November 09, 2015 (Source: http://www.reuters.com)
“And they built the city of David with a great and strong wall, and with strong towers, and made it a fortress for them:The city of David: That is, the castle of Sion. And they placed there a sinful nation, wicked men, and they fortified themselves therein: and they stored up armour, and victuals, and gathered together the spoils of Jerusalem; And laid them up there: and they became a great snare. And this was a place to lie in wait against the sanctuary, and an evil devil in Israel.” (1 Macc. 1:35-38)
[Originally reported on Nov. 03]
After a century of searching, archaeologists say they have found the remnants of an ancient Greek fortress once a center of power in Jerusalem and a stronghold used to hold off a Jewish rebellion celebrated in the scriptural Book of the Maccabees.

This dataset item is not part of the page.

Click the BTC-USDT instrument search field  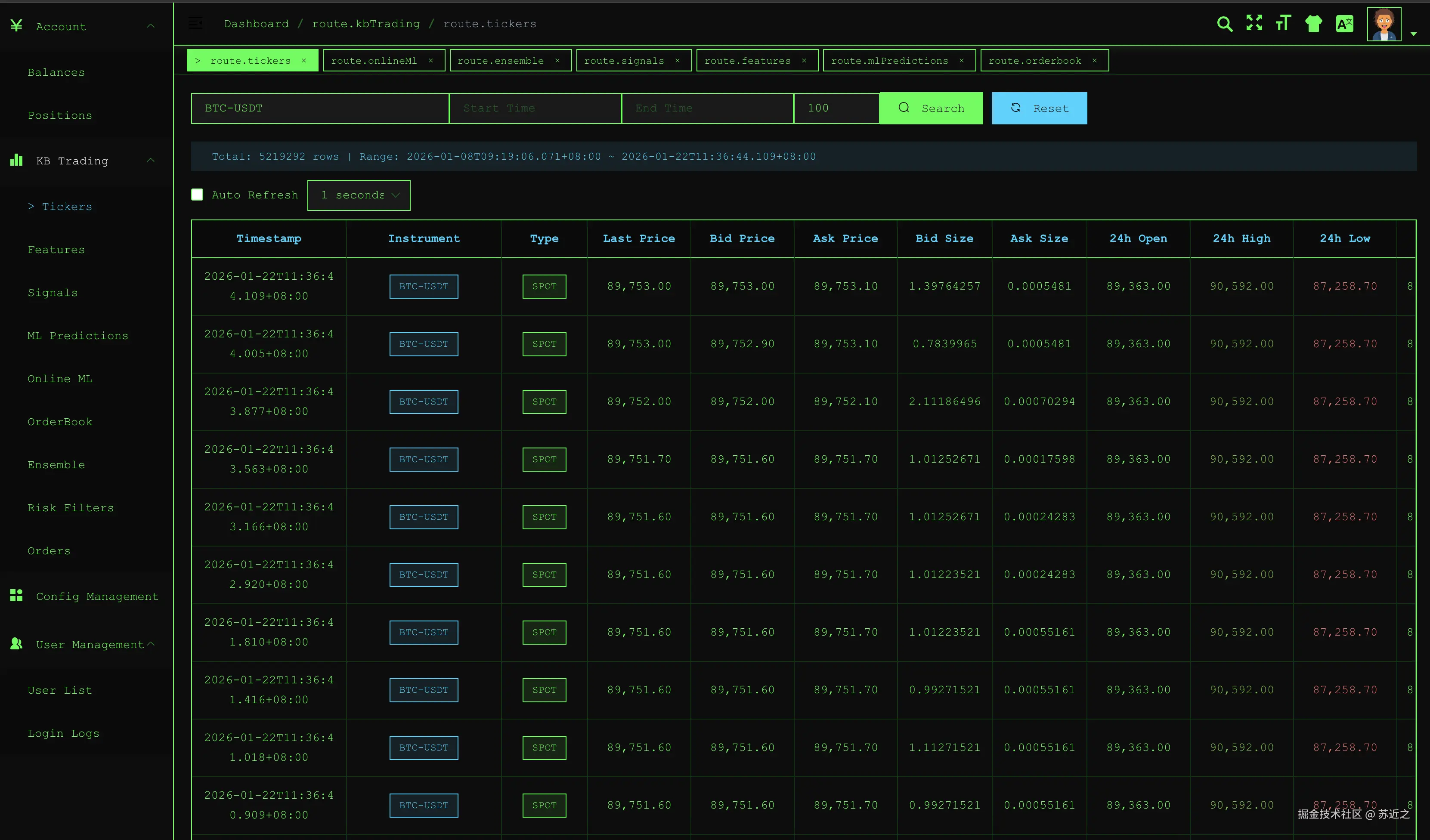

Researchers have long debated over the location of the Acra, built more than 2,000 years ago by Antiochus Epiphanes, king of the Hellenised Seleucid empire. Many asserted it stood in what is now Jerusalem’s walled Old City, at spots like the Church of the Holy Sepulchre or by the hilltop where two Jewish temples once towered and which now houses the Al Aqsa mosque compound.
But the remains unearthed by the Israel Antiquities Authority and made public on Tuesday are outside the walls, overlooking a valley to the south, an area where archaeologists say Jerusalem construction was concentrated under the biblical King David.
Antiochus, who lived from 215-164 BC, chose the spot for the Acra in order to control the city and monitor activity in the Jewish temple, said Doron Ben-Ami, who led the excavation.